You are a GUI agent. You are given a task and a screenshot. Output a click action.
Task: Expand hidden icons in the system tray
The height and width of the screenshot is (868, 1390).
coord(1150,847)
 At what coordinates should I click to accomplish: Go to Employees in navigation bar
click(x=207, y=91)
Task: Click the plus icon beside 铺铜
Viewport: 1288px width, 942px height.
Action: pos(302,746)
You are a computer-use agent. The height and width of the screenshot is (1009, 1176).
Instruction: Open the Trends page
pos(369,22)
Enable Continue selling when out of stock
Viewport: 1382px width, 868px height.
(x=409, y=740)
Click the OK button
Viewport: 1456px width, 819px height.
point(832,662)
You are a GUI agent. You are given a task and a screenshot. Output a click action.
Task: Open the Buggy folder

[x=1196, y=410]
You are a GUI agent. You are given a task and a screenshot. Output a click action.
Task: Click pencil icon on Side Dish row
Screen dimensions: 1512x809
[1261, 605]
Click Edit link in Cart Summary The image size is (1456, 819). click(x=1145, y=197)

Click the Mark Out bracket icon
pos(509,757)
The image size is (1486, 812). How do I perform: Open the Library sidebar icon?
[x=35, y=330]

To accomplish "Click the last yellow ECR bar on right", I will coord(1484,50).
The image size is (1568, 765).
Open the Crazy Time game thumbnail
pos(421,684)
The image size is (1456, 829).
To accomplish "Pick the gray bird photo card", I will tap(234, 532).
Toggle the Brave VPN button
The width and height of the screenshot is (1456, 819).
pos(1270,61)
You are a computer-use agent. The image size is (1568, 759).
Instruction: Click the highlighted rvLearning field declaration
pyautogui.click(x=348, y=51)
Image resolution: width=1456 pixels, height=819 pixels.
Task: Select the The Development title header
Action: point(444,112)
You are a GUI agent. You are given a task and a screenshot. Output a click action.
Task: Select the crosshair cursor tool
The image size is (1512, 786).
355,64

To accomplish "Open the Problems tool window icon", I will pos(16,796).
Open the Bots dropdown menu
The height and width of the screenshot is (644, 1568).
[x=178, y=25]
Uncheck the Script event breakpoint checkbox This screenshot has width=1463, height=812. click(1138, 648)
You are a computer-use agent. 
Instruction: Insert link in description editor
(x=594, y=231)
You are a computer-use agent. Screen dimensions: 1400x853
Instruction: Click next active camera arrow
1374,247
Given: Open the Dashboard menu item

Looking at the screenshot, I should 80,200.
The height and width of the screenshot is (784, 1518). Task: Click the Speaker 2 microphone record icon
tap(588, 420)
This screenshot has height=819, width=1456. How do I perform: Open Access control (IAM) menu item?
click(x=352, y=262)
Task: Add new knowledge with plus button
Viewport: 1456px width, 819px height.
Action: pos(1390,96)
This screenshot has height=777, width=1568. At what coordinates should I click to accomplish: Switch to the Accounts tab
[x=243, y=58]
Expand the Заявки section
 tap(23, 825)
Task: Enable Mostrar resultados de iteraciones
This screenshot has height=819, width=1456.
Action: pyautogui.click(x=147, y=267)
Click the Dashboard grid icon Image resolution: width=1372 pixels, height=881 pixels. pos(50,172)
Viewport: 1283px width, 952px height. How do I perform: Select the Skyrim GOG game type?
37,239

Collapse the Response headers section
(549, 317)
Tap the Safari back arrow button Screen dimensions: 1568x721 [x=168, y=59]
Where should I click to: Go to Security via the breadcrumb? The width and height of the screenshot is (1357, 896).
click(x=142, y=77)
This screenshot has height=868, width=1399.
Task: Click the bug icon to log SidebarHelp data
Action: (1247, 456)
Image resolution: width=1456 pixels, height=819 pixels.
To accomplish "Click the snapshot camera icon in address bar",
------------------------------------------------------------------------
#### [What the task asks]
Please transcribe exactly the lines above from the line that has "Task: Expand hidden icons in the system tray" up to and including the line that has "The image size is (1568, 765)."; no other line belongs in the answer.

#### [Exercise solution]
Task: Expand hidden icons in the system tray
The height and width of the screenshot is (868, 1390).
coord(1150,847)
 At what coordinates should I click to accomplish: Go to Employees in navigation bar
click(x=207, y=91)
Task: Click the plus icon beside 铺铜
Viewport: 1288px width, 942px height.
Action: pos(302,746)
You are a computer-use agent. The height and width of the screenshot is (1009, 1176).
Instruction: Open the Trends page
pos(369,22)
Enable Continue selling when out of stock
Viewport: 1382px width, 868px height.
(x=409, y=740)
Click the OK button
Viewport: 1456px width, 819px height.
point(832,662)
You are a GUI agent. You are given a task and a screenshot. Output a click action.
Task: Open the Buggy folder

[x=1196, y=410]
You are a GUI agent. You are given a task and a screenshot. Output a click action.
Task: Click pencil icon on Side Dish row
Screen dimensions: 1512x809
[1261, 605]
Click Edit link in Cart Summary The image size is (1456, 819). click(x=1145, y=197)

Click the Mark Out bracket icon
pos(509,757)
The image size is (1486, 812). How do I perform: Open the Library sidebar icon?
[x=35, y=330]

To accomplish "Click the last yellow ECR bar on right", I will coord(1484,50).
The image size is (1568, 765).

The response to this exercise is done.